The Park has a wide variety of vegetation zones, ranging from forests and dense thickets to open wooded grasslands and riverine swamps. Groves of tall borassus and doum palms border the many small lakes and channels that flow from the confluence of the Rufiji and Great Ruaha Rivers. The Rufiji River is a striking feature of Selous: it is the largest water catchment locations in the region, and as such, is home to a plethora of varied water and bird life.
The Selous Game Reserve boasts one of the world’s largest populations of elephants but there are also wildebeests, giraffes, hartebeests, sable antelopes, greater kudus, elands, lions and leopards to be seen. More than 460 species of birds add to this sanctuary’s many attractions. Most interesting for true safari fanatics is the presence of the biggest population of wild dogs.

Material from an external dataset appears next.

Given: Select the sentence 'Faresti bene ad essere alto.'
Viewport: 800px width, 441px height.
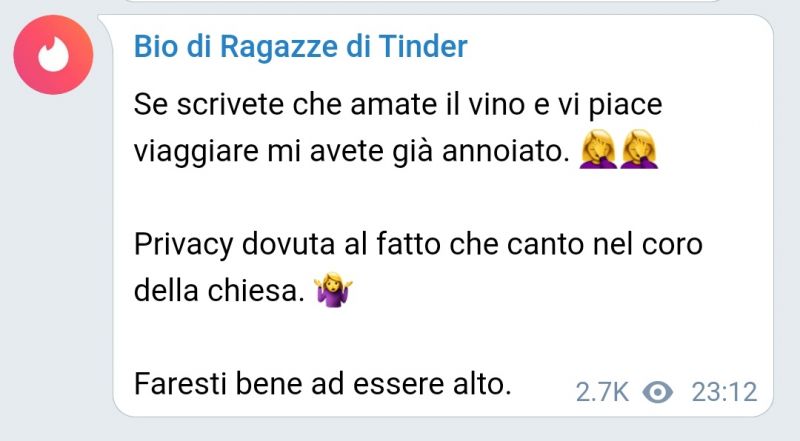Looking at the screenshot, I should pyautogui.click(x=322, y=383).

One of the other attractive aspects of the Selous is the variety of different ways in which you can go about your game-viewing. Game drives in open 4WD vehicles are the most traditional way to explore the reserve, and the chances of meeting any other vehicle is small. There is also the very different experience of approaching animals on foot, which is possible here. Walking safaris are an ideal way to enjoy more of the detail of the flora and the fauna. Finally, boat safaris, on small shallow draft boats, will enable yet another way to discover animals and landscapes. Though peaceful, there is always the very real excitement of coming close to huge hippos.